Eine weitere Möglichkeit, Rheuma-Schmerzen zu lindern, findet sich im warmen Armbad. Das Ganze mutet auf den ersten Blick an, als sei es aus den Lehren des Pfarrers Kneipp entnommen und mit Sicherheit hat dieser auch schon das eine oder andere Mittel zur Linderung von Rheuma-Schmerzen gekannt und empfohlen. Nicht geeignet ist das Armbad allerdings für Personen mit Bluthochdruck, Herzkrankheiten und Patienten, die zu Gefäß-Krämpfen neigen oder einen Lymphstau aufweisen. Hier sollte zunächst Rücksprache mit dem Arzt gehalten werden.

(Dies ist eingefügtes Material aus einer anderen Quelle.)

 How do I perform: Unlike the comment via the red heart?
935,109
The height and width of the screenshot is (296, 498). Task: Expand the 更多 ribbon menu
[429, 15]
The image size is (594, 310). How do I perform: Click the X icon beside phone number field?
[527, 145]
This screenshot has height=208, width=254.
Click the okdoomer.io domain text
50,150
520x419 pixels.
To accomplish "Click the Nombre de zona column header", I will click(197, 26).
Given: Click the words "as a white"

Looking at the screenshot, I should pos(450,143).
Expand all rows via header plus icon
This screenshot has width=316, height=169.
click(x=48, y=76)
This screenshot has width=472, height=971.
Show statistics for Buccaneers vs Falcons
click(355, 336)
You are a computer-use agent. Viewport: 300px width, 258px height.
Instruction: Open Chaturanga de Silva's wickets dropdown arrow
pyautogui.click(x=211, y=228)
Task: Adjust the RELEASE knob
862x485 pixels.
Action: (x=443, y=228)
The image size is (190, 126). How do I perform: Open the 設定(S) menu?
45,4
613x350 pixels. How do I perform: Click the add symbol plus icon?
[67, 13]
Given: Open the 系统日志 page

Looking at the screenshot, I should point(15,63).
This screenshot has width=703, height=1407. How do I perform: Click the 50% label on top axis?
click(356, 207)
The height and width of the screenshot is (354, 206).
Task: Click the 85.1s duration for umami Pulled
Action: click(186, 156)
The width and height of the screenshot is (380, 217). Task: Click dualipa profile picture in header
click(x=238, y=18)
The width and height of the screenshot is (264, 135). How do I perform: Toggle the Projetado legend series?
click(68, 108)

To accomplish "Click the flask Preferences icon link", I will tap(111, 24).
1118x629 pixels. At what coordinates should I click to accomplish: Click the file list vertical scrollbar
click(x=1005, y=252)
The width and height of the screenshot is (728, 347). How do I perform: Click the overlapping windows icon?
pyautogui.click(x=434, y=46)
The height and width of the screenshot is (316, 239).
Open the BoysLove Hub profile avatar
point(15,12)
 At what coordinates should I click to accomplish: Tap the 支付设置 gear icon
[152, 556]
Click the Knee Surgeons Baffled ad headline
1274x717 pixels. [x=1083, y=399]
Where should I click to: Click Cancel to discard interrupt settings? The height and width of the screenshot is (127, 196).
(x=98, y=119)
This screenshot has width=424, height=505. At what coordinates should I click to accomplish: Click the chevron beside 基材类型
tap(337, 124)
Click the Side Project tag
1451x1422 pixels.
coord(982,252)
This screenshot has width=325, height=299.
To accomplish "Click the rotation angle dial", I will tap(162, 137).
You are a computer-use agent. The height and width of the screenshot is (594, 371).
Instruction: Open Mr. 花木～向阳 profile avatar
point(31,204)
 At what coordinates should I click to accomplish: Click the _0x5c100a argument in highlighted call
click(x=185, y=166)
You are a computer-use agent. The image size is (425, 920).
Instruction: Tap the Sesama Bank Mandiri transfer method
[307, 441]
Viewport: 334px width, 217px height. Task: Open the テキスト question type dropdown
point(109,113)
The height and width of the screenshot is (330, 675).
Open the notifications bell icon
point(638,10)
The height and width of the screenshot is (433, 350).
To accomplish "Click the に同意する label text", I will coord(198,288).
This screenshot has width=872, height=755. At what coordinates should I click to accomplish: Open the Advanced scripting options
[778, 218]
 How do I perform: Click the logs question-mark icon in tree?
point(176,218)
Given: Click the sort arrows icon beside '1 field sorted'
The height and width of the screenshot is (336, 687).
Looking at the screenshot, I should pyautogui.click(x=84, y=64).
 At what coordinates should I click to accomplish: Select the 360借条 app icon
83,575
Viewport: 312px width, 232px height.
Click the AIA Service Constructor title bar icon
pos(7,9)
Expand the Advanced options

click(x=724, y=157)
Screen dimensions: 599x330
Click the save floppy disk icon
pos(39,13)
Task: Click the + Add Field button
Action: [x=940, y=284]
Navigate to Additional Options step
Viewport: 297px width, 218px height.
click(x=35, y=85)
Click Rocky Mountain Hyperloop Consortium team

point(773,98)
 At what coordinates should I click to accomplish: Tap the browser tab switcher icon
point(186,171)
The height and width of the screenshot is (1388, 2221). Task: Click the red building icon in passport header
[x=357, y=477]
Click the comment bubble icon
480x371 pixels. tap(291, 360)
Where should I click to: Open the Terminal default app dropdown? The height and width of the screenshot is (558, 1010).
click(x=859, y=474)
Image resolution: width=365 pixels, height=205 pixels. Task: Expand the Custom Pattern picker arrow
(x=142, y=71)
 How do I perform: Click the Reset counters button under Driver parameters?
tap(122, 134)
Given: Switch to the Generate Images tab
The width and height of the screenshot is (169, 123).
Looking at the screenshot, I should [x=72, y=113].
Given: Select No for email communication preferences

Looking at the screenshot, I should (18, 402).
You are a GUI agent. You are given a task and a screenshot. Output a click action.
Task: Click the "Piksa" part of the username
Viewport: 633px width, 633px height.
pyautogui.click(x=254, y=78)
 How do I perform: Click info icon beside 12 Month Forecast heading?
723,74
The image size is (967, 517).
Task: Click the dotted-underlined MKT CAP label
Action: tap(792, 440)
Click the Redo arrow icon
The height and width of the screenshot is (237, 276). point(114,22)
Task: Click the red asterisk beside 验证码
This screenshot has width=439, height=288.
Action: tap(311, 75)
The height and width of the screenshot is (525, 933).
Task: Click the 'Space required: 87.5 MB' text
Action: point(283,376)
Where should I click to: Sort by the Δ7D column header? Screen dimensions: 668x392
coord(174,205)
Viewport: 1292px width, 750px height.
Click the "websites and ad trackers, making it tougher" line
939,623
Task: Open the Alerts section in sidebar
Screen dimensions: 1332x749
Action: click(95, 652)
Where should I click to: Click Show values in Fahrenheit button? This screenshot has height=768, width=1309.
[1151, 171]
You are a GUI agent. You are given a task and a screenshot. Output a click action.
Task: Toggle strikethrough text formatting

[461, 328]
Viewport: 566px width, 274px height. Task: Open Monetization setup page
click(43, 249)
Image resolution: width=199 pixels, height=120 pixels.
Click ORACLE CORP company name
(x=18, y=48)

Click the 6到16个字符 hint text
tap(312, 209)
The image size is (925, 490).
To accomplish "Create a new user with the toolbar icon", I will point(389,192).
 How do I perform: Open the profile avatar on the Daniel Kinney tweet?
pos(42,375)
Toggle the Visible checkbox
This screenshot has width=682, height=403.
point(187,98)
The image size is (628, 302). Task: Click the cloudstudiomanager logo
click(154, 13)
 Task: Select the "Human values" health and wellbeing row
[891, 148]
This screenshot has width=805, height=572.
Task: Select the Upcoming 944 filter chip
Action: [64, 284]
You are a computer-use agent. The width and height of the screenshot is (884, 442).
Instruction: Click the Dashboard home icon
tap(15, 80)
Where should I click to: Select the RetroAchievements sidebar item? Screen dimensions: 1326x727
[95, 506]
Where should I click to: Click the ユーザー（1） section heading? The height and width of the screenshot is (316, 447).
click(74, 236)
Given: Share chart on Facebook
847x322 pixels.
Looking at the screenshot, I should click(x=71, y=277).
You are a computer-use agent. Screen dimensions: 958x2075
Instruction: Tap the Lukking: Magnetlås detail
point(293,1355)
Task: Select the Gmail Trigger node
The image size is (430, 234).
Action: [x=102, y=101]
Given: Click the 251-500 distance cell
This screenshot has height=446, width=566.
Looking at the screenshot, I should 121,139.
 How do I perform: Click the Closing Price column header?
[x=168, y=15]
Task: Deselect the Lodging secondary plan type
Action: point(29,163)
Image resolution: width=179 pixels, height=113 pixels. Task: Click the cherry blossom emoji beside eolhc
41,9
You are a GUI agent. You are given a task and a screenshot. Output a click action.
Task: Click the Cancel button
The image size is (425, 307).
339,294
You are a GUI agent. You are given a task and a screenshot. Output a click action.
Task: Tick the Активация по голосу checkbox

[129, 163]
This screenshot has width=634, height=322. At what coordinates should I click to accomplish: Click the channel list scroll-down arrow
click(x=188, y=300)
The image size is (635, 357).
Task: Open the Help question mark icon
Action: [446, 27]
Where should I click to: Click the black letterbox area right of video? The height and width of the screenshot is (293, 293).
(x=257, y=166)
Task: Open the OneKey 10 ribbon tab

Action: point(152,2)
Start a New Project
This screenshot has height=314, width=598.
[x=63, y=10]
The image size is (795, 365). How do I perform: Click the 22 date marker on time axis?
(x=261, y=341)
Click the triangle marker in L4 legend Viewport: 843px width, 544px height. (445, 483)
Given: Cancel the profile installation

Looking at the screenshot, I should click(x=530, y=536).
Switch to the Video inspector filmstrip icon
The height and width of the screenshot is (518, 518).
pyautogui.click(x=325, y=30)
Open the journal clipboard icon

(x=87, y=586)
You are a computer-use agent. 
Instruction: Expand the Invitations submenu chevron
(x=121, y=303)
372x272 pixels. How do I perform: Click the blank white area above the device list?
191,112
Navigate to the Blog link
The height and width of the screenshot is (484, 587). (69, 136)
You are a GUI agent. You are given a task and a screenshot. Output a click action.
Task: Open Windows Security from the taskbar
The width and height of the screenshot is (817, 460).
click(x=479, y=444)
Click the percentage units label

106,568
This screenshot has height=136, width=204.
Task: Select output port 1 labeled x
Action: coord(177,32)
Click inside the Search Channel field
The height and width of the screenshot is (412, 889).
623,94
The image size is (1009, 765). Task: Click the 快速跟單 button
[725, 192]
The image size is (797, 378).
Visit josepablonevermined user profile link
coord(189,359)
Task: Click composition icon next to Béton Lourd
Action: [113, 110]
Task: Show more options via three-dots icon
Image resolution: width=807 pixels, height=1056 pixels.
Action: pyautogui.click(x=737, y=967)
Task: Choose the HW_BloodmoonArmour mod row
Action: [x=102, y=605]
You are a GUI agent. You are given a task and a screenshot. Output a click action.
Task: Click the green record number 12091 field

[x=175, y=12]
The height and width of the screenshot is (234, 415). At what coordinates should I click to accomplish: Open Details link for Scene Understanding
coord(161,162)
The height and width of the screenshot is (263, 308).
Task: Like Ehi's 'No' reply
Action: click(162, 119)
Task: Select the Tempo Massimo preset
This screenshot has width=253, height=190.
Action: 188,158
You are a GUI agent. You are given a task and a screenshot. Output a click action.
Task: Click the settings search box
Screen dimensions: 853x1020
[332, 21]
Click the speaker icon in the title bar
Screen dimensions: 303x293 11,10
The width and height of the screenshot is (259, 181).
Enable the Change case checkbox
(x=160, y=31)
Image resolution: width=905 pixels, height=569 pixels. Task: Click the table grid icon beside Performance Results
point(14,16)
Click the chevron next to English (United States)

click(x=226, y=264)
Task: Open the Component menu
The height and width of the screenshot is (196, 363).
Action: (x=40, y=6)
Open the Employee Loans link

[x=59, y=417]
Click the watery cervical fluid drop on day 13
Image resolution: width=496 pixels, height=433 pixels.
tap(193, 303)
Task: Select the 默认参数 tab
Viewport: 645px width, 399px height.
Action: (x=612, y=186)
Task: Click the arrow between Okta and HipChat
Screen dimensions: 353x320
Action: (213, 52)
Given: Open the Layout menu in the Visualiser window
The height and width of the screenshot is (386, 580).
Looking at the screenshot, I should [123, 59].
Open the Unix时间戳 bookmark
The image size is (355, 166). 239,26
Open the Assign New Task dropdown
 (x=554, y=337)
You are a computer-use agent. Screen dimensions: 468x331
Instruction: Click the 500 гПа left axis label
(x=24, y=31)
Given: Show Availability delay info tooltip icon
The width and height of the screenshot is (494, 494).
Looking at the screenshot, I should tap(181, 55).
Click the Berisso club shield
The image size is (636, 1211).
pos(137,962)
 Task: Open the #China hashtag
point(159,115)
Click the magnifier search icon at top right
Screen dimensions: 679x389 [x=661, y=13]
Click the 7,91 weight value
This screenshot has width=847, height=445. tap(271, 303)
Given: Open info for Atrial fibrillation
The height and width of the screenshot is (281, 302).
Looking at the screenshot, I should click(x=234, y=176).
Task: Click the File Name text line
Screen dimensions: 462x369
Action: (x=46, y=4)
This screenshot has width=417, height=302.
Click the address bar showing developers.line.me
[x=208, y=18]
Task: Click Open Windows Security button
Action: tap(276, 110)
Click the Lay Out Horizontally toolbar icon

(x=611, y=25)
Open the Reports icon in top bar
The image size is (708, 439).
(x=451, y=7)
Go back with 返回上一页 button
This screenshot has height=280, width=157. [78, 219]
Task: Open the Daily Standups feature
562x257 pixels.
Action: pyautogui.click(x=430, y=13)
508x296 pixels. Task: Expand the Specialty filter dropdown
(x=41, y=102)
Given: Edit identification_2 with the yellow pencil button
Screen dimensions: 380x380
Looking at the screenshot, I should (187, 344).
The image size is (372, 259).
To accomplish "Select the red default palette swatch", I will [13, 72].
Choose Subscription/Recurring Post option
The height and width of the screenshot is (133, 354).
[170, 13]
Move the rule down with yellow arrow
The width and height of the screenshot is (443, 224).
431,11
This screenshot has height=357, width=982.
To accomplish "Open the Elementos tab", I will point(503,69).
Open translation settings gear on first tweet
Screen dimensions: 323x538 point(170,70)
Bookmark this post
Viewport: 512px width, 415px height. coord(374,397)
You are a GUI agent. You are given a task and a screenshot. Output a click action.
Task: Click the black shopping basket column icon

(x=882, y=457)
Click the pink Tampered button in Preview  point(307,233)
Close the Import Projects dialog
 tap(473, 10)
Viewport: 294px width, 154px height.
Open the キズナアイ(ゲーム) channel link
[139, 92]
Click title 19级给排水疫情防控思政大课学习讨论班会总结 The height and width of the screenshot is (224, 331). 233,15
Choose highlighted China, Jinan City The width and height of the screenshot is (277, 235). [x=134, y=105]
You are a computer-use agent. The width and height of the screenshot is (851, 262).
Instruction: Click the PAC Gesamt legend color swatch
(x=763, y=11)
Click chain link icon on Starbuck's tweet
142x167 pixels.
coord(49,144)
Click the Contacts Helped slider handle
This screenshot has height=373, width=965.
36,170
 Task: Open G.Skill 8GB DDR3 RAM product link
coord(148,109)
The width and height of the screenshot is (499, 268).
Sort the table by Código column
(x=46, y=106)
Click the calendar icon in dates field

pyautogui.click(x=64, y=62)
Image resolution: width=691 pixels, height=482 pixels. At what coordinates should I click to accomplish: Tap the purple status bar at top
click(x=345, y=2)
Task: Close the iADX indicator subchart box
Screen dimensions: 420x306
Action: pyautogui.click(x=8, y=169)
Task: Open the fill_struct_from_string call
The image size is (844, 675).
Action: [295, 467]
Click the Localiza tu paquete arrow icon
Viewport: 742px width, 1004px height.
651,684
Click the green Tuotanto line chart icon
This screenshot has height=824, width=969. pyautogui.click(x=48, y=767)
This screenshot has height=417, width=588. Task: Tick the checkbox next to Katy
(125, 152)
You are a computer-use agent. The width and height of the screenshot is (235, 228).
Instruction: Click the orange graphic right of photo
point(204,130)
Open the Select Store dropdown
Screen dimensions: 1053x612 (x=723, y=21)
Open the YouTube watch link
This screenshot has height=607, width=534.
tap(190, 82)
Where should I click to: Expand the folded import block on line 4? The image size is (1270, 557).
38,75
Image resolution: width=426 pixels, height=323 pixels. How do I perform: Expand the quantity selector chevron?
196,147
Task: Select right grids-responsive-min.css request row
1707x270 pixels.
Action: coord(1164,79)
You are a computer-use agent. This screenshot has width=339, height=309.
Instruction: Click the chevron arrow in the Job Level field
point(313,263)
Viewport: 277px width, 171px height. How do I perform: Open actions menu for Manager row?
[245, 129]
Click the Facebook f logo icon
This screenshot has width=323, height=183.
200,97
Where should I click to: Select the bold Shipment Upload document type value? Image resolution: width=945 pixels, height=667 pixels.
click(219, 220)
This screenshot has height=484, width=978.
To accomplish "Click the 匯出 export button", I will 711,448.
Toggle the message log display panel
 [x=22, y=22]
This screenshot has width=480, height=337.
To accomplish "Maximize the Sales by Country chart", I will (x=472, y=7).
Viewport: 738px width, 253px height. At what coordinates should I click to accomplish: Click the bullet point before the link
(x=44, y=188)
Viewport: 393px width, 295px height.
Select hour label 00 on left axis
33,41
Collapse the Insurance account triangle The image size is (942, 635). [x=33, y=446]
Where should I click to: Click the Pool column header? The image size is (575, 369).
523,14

Für das warme Armbad wird zunächst ein tiefes Waschbecken oder eine spezielle Armbadewanne benötigt. Auf jeden Fall muss das Wasser so hoch eingelassen werden können, dass die Arme bis zur Hälfte des Oberarms eingetaucht werden können. Die Wassertemperatur sollte wieder bei 36 bis 38 Grad Celsius liegen. Als Zusätze eignen sich Latschenkiefer, Heublumen oder Fichtennadeln. Die Arme werden für 15 bis 20 Minuten im Armbad eingetaucht und währenddessen führen die Finger Gymnastik aus. Die Hände und Arme müssen nach dem Armbad gut abgetrocknet werden.